Of the six titles that Bryant won, his 1973 championship stands as controversial in the eyes of history. Bryant’s team that year lost its final game of the season, a dramatic 24-23 loss to Notre Dame in the Sugar Bowl. After Alabama’s 11-1 season, the final AP poll in 1973 placed Alabama fourth. The final United Press International poll of coaches, which was released before bowl games from 1950 through 1973, had Alabama locked in as number one.

On that basis, Alabama claims the 1973 championship as one of 16. Both Notre Dame and Penn State finished undefeated during the 1973 campaign.

As Saban continues to win, the comparisons to Bryant have become more and more of a relevant talking point, which Saban sees as more of a sign of respect to his players than any other factor.

“I’ve never really thought too about all that,” he said. “I have a tremendous amount of appreciation for all the players who have played for us, came to our school, bought into our program, (and) did the things they needed to do to have a chance to experience a championship.”

Even though Saban deflects much of the credit for Alabama’s consistent excellence, those around him recognize his special qualities.

“No one realizes how much mental effort and execution and ideas that Coach Saban puts into the game,” said Kirby Smart, who served as Alabama’s defensive coordinator for the final time in his transition to becoming head coach at Georgia. “I don’t get into comparisons, but I will say that he is very, very good at what he does.”

Smart reiterated in the locker room after the game that winning in the current landscape of college football makes Saban’s achievements even greater.

“To win four national championships in seven years, in a world where the parity is so great in college football, is so incredible,” Smart said. “You gotta change quarterbacks every year, kids come and go, kids transfer, it’s just a different world of college football.
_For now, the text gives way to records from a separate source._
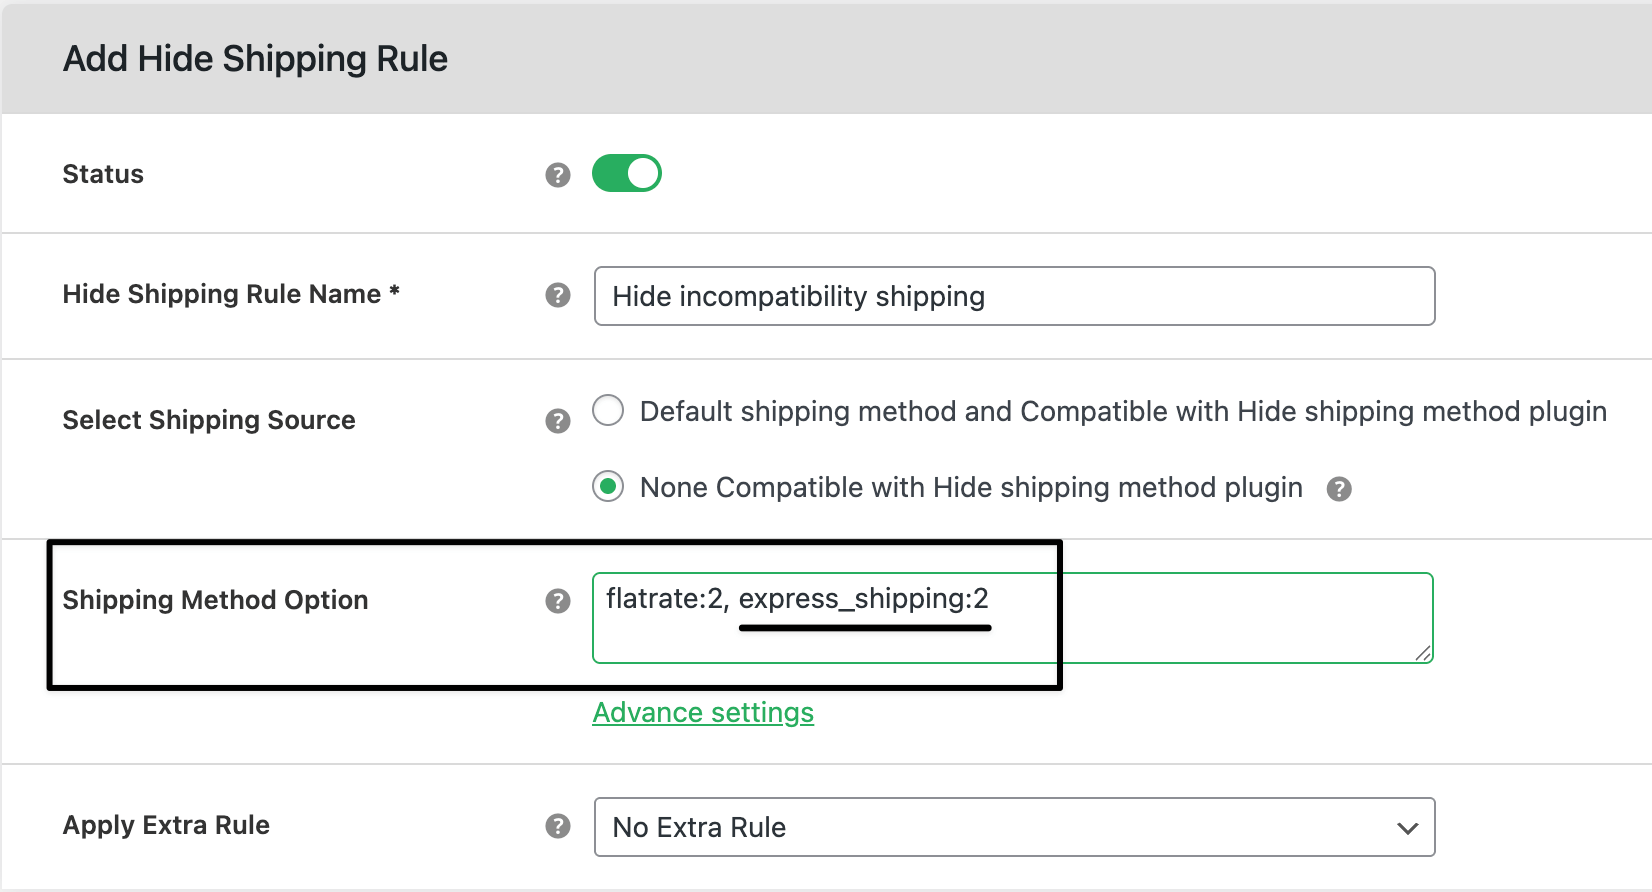Expand Advance settings
This screenshot has width=1652, height=892.
(703, 712)
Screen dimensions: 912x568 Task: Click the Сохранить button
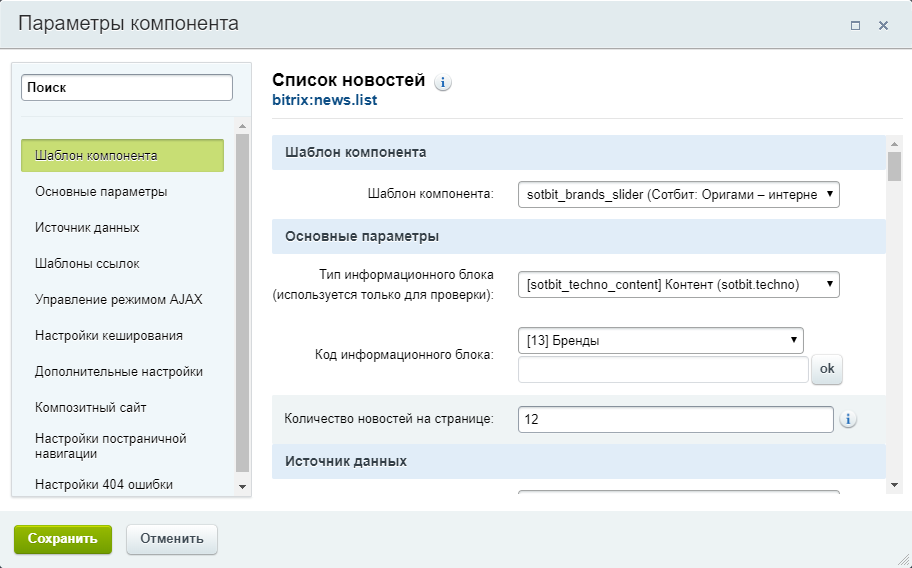pyautogui.click(x=63, y=539)
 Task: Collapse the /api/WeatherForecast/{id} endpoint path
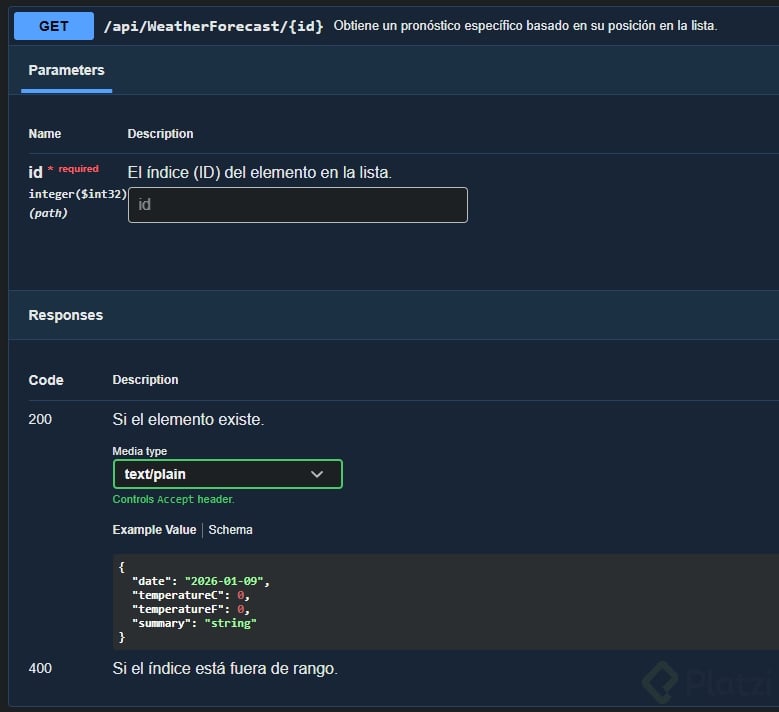click(x=213, y=26)
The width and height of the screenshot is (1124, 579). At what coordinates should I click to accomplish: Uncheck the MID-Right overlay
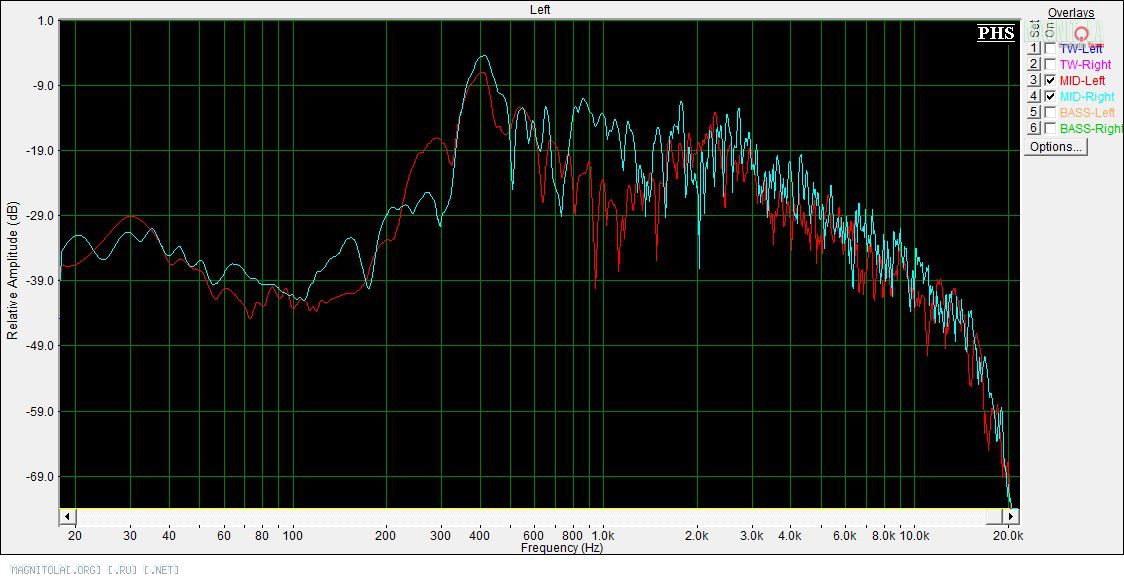(x=1049, y=96)
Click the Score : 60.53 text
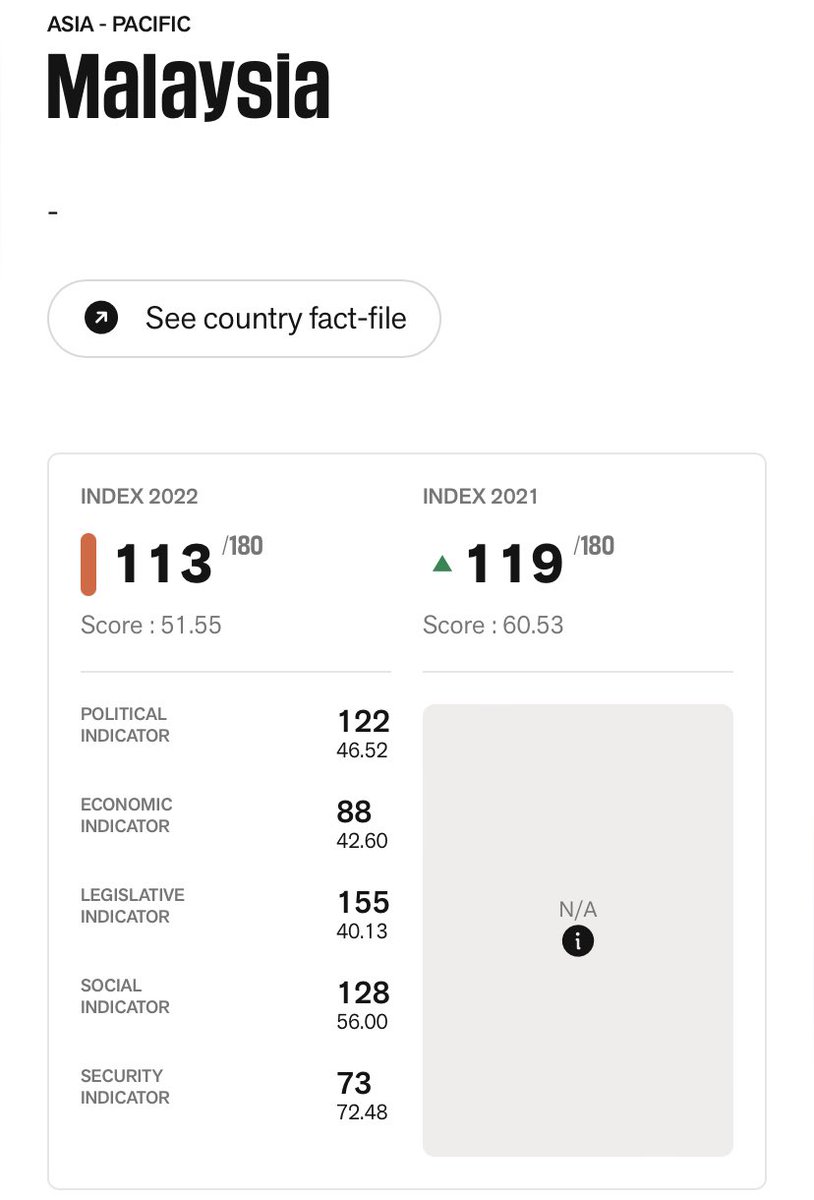This screenshot has height=1200, width=814. coord(493,625)
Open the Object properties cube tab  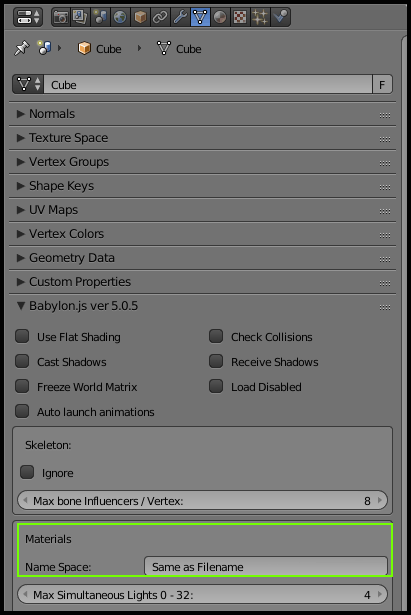point(140,17)
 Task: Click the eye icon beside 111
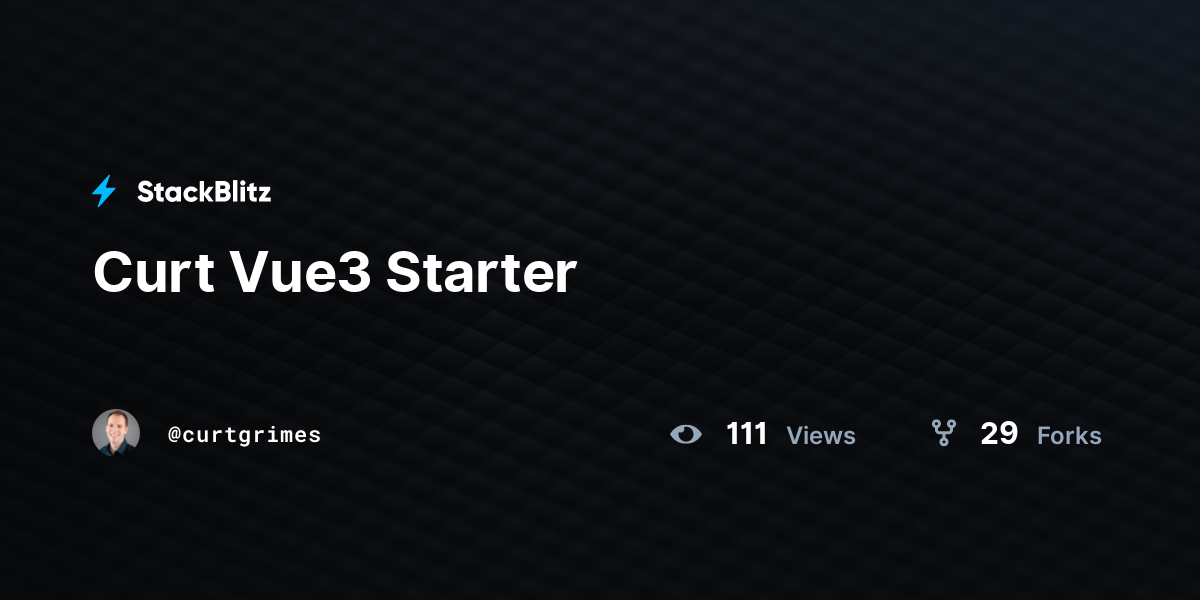(x=686, y=434)
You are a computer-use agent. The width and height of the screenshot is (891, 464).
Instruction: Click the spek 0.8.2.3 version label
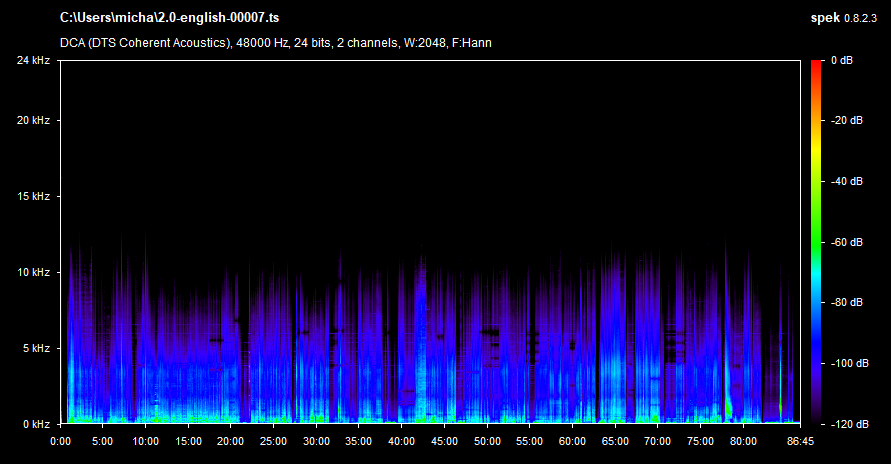pos(846,18)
It speaks volumes to his coaching ability.”

Alabama’s feat of winning four championships in seven years has only been duplicated once in the modern history of college football, when Notre Dame, under Frank Leahy, became consensus champions in 1943, 1946, 1947 and 1949.

“It’s a tremendous accomplishment by a lot of great people, a lot of great coaches, and a lot of great players, a lot of whom were at the game last night,” Saban said Tuesday morning. “That really makes us proud that they’re great ambassadors for the university.”

Quarterback Jake Coker said that going beyond football, Saban’s character makes players want to do the best they can for him.

“His grasp on the things that are more important in life makes him a special coach,” said Coker. “Everyone wants to make coach proud.”

Sometimes Saban looks back and can’t believe how great the game of college football has been to him.

“If somebody would have told me then that this would have happened, I would have said, ‘I think you’re crazy,’” Saban said.

When asked about his future on Tuesday morning, Saban said he still has a strong drive to coach and be around the game.

“I’ve been a part of a team since I was nine years old,” said Saban. “It scares me to ever think of the day when I wouldn’t be a part of the team.”

“That’s kind of how I feel about it. I know you can’t do this forever, but I certainly enjoy the moment and certainly look forward to future challenges.”